What is being asked: Your answer must be the lines from the one holding "Instruction: Click the 00:01:00 time field" through the final line of the entries below, copied exactly, with no pictures.

Extracted records:
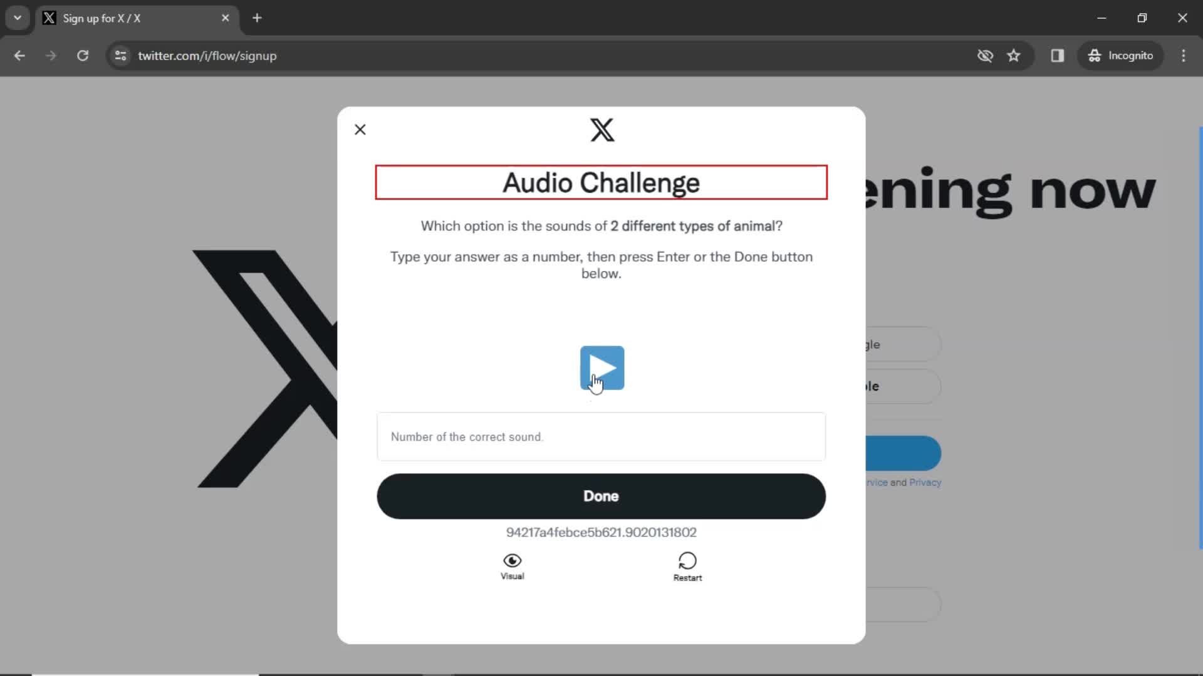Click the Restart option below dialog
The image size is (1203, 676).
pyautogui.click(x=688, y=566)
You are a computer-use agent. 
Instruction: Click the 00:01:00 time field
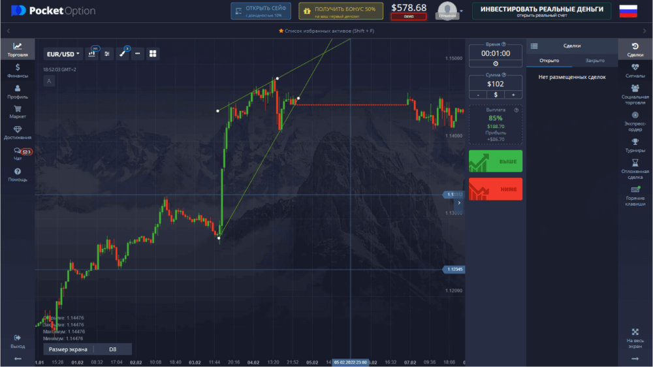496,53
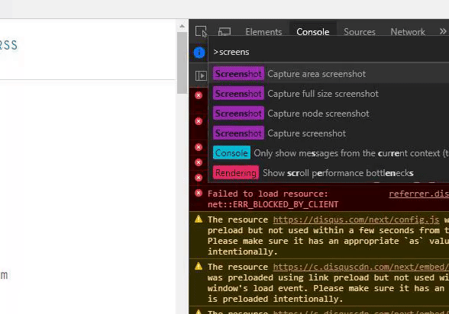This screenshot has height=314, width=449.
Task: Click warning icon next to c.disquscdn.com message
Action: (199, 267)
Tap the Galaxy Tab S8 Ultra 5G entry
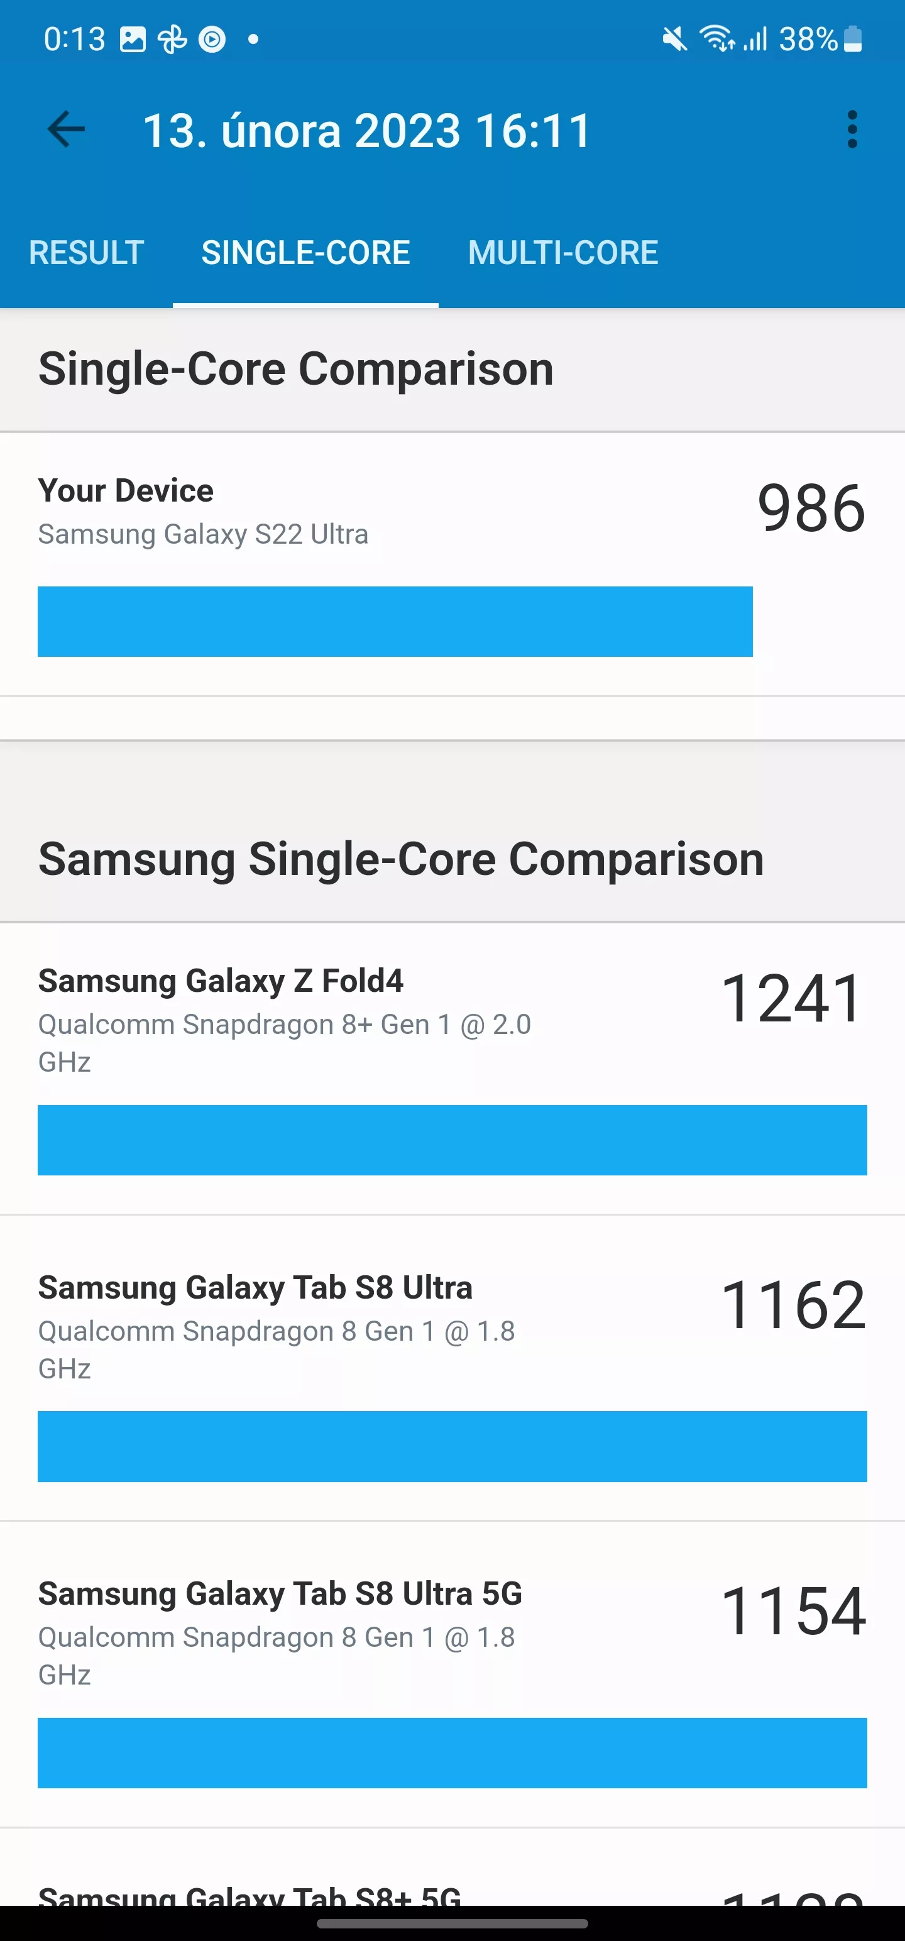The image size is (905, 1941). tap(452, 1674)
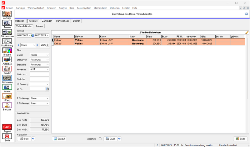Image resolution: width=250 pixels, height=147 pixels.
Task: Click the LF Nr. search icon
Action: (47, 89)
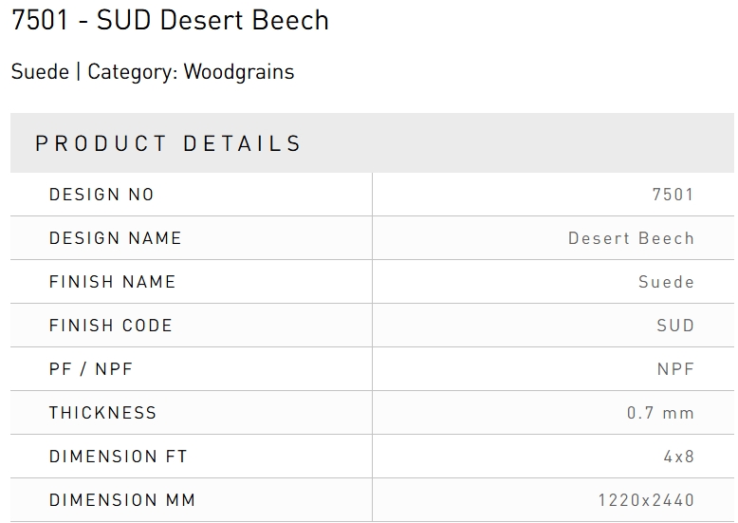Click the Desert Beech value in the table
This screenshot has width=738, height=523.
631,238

Output below:
Instruction: Click the 00:01:00 time field
496,53
This screenshot has height=314, width=449.
Task: Click warning icon next to c.disquscdn.com message
Action: (199, 267)
Tap the Galaxy Tab S8 Ultra 5G entry
The image size is (905, 1941). tap(452, 1674)
Image resolution: width=250 pixels, height=147 pixels.
Task: Click the LF Nr. search icon
Action: (47, 89)
Click the Desert Beech value in the table
This screenshot has width=738, height=523.
631,238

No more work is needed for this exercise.